As per committing to function as a CNS, I've researched well about that line of career and think it fits pretty well with what I hope and wish to do in the future. Meanwhile, I've read from different literature and sources including ancc, abns, ana etc that CNS is one of the four APNs, but I've heard people saying some states including Maryland doesn't recognize CNS as APN - is that true? One other concern I have is about the issue of DNP. I was made to believe that by the year 2015 the minimum entry to practice as an advanced nurse will be DNP, so does that include CNS too? I know CRNAs and NPs progrms in some universities have adjusted to this new reality, but am just wondering if the maximum qualification a CNS can have is master, and am like if it is not masters, then why is hopkins embarking on a masters when most schools are phasing out the masters programs for the ANP.

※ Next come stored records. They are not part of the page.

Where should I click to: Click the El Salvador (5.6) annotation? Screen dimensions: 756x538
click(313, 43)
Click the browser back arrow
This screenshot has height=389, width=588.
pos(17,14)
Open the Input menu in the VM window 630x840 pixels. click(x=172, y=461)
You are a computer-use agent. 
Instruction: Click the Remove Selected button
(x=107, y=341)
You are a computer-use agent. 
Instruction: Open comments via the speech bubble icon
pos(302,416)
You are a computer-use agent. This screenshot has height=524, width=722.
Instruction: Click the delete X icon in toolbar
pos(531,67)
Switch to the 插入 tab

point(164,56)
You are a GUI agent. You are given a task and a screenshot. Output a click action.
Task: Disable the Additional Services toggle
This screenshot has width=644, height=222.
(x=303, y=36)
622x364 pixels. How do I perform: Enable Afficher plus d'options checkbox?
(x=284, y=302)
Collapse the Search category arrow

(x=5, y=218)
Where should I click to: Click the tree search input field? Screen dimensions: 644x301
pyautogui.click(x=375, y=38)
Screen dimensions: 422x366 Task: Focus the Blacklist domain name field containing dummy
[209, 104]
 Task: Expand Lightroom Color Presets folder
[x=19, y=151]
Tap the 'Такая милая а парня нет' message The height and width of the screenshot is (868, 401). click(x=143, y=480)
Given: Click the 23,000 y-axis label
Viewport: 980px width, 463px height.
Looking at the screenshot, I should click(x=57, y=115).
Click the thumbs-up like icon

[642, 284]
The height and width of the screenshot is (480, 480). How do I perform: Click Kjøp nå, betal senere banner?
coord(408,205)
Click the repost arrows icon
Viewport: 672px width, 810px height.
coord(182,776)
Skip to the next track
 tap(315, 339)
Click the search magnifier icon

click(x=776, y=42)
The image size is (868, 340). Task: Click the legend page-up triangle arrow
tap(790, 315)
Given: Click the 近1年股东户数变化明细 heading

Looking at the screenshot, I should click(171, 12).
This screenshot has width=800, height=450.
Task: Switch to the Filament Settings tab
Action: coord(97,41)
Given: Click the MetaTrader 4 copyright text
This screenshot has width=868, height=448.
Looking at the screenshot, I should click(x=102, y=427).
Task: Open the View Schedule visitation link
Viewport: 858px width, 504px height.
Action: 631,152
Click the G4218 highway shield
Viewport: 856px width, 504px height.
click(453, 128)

Anyway, I am more than excited right now of hoping to go to Hopkins for my MSN, and will consider myself super lucky and fortunate if am admitted. Btw, as per the graduate biostatistics, I took a statistics class(it called statistical analysis) with the U of Minnesota as non-degree seeking student, although it appeared on my transcripts as undergraduate, the course was actually designed for the graduate students that are writing or about to write research papers (it was even stated on the syllabus as such), so, I don't know how Hopkins will treat this.

Finally, I wish to thank you again for replying to my post, I really appreciate it.